Orsini came up and reported his sleeping quarters were ready. They had swept out a small room - presumably used as a magazine - on the top of the battlements and, after making sure there were no scorpions lurking around in the semi-darkness, they had put down a mattress. Its great advantage was that a cry from one of the sentries brought him on the spot within seconds.

And now it was dark. The single small fishing boat had come back in, to be welcomed by a group of women on the quay, a sure sign of their need for fish.

He was startled to hear one of the sentries challenging someone who had come up the track from the town, and pleased to find it was the mayor and a boy carrying pots of food.

"Supper for you and your men," the mayor explained. "We thought you would have difficulty in getting a fire going up here, so my wife cooked some extra pasta. And there is bread, and water. No wine, as you said."

Ramage ate his supper with Orsini and after an hour walking right round the battlements, he went to bed, more tired than he ever was at sea: the effect, he thought drowsily, of all the walking.

He woke up next morning when the mayor and boy - he was the mayor's youngest son - brought them breakfast, a simple meal of which the main course was a chunk of heavy bread. Then Ramage set off down the hill to find Rennick and inspect the men: it would do no harm for them to know that he was keeping an eye on them.

The rest of the fourth day passed without incident. The guns' crews exercised at the carronades and the seamen practised charging the quay, watched by wide-eyed children and curious adults. The mayor, who was looking on with Ramage, was most impressed, except that he thought that the Saraceni would probably outnumber the seamen and Marines.

Ramage explained about the carronades, pointing out that the seamen and Marines would not appear on the scene until after the guns had done their best to clear the quay.

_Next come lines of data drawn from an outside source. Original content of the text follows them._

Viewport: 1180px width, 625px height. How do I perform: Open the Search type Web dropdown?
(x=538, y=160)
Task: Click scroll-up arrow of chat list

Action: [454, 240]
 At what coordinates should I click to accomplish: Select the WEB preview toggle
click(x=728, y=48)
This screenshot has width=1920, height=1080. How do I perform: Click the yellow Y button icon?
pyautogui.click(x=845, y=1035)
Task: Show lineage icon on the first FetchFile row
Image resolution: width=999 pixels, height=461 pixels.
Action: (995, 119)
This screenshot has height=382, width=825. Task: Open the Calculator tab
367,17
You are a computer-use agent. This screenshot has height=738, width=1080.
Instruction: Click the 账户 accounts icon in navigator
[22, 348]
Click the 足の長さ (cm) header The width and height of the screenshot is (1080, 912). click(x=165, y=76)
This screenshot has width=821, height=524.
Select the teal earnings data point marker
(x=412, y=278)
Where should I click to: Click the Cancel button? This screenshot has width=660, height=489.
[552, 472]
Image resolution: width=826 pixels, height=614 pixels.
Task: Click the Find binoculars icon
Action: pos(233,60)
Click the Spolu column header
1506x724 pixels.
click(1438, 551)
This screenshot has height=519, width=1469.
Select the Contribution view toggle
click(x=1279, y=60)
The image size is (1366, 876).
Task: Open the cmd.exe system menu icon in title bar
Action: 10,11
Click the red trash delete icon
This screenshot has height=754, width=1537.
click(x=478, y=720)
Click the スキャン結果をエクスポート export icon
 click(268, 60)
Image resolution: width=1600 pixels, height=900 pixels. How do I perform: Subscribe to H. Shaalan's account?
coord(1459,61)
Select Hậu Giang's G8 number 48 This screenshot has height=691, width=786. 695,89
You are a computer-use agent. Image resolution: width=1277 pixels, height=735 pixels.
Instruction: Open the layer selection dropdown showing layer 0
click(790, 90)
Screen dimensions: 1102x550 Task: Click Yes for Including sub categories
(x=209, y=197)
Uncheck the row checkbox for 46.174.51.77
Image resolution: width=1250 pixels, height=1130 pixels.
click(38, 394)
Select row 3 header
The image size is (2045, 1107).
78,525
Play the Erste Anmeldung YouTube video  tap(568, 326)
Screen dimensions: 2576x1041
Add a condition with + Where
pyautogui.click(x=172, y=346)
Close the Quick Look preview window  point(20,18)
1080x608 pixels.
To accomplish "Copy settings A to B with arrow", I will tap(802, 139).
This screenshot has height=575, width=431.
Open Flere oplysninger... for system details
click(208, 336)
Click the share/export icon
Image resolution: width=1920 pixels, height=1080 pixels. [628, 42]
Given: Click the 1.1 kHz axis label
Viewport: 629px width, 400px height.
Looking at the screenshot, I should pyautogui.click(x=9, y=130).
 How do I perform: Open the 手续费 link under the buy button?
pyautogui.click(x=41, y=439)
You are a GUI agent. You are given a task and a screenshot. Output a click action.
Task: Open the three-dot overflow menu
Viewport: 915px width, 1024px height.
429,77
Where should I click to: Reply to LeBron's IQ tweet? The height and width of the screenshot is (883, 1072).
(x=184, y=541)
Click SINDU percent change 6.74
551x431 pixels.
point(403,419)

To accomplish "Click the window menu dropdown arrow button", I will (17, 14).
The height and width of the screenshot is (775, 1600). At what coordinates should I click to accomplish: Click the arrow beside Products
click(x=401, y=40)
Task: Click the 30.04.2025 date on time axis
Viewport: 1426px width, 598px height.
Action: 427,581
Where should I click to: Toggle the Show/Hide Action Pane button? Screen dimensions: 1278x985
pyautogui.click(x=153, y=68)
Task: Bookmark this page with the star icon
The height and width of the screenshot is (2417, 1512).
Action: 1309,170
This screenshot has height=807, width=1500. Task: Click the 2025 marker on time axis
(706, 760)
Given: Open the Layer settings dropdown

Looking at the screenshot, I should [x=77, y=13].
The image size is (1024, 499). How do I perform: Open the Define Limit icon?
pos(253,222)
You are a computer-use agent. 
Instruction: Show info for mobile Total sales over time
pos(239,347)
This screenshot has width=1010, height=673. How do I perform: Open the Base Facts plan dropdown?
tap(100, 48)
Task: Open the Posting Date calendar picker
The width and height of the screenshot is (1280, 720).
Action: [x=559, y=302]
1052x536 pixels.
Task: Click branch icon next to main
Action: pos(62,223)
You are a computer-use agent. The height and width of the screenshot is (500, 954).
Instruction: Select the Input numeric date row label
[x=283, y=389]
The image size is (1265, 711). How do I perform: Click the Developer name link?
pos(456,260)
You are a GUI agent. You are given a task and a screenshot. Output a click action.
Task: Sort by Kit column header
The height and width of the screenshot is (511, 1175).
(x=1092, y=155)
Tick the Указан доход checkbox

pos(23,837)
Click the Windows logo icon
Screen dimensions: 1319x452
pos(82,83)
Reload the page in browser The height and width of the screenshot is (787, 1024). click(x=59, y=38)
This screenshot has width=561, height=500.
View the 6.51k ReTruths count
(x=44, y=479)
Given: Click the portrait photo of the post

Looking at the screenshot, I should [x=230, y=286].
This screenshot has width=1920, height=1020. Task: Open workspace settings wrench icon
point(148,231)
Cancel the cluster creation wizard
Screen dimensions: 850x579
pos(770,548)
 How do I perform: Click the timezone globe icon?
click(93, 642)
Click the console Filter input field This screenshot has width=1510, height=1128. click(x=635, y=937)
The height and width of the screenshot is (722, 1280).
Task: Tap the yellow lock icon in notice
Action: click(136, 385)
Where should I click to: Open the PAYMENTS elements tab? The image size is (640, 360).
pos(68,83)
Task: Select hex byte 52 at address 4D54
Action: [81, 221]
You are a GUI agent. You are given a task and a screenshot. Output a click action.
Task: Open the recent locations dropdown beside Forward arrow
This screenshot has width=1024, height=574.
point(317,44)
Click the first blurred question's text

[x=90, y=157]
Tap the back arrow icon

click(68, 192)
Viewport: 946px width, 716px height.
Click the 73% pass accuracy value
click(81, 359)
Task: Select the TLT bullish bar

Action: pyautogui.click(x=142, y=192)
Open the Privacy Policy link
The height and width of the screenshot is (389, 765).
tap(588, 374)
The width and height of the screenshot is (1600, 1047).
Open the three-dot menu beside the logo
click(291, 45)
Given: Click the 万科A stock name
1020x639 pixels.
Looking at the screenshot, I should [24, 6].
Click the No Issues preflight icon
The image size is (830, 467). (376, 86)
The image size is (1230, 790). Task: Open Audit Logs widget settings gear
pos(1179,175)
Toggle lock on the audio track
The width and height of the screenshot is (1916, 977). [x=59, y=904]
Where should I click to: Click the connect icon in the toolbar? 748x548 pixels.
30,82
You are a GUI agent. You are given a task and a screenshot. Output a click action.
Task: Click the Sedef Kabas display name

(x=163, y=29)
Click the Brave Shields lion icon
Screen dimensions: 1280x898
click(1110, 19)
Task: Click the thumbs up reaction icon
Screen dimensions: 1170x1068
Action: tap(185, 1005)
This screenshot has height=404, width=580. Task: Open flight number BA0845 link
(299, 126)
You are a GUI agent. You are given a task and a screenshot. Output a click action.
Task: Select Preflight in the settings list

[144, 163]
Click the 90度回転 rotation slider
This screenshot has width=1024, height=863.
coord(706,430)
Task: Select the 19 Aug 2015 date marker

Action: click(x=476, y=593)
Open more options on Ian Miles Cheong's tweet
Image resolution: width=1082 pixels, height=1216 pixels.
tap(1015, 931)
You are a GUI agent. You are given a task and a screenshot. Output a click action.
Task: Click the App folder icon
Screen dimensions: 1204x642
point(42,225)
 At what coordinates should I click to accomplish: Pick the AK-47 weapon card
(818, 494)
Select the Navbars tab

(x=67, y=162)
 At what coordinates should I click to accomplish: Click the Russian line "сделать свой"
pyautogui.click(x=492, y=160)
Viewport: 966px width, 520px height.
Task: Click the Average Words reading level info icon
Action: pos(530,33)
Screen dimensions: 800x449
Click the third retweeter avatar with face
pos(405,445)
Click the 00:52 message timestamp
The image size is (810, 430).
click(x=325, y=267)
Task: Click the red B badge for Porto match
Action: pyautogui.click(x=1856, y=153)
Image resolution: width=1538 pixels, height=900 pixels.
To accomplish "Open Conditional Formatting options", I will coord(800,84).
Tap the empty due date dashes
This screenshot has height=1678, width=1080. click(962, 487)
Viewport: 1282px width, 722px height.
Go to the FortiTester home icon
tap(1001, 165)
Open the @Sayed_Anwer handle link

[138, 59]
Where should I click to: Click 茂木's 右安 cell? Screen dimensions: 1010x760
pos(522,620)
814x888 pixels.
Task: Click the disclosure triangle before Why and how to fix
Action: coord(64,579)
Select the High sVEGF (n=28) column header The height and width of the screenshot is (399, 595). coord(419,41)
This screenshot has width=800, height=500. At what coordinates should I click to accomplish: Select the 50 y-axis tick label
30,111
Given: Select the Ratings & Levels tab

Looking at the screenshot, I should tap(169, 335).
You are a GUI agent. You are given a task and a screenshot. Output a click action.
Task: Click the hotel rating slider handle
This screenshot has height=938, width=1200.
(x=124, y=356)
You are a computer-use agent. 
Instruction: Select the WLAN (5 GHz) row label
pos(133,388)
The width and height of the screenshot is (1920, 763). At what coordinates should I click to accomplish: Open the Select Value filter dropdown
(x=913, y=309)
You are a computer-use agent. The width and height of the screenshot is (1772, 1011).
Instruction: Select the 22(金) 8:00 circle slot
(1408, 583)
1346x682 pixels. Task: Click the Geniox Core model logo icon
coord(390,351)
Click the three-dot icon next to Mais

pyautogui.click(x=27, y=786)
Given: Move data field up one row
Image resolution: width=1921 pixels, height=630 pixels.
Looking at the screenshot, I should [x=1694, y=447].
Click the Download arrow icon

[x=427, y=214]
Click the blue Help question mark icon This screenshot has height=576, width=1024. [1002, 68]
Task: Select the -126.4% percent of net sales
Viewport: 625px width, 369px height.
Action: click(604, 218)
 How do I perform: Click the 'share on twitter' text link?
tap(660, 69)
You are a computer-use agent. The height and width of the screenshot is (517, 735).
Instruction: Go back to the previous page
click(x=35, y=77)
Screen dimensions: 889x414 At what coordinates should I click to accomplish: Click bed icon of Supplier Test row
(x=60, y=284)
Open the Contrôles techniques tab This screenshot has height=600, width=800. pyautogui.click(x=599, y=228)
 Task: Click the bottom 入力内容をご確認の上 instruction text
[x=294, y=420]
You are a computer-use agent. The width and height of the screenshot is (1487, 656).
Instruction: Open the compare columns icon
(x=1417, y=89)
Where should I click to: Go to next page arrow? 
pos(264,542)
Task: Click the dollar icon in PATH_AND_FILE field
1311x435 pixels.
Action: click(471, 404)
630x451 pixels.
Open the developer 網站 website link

The Calypso returned on the late afternoon of the fifth day and turned away when she did not see any flag hoisted. Ramage could imagine the disappointment felt by Aitken and Southwick. Impatience rather than disappointment: they would want to get the attack over with, so that they would have no more worry. Neither of them was contented with being left out of the fight; it was in the nature of both men that they could not admit that everything would go off all right without them being present. Ramage pictured Southwick bellowing his way down the quay, whirling his great two-handed sword like a scythe cutting down wheat.

Two more days: Ramage was sure that the attack would come then, which gave the Saracens enough time to get to their bases and then back again to Licata. There was no reason to expect the enemy to be punctual: Ramage was basing his calculations on the natural urge of the Saracens to finish their raids and settle down to some peaceful feasting.

Two more days: by then the Calypsos would have been on shore a week. They would have practised handling the carronades and charging the quay enough times that they would know exactly what to do, whether in daylight or darkness. They would have that advantage over the Saracens - they would know the ground while the Saracens would be strangers. Ramage knew it was not much of an advantage because Licata was such a small town. But in the coming fight the advantage would be with the side that could add up a series of small advantages.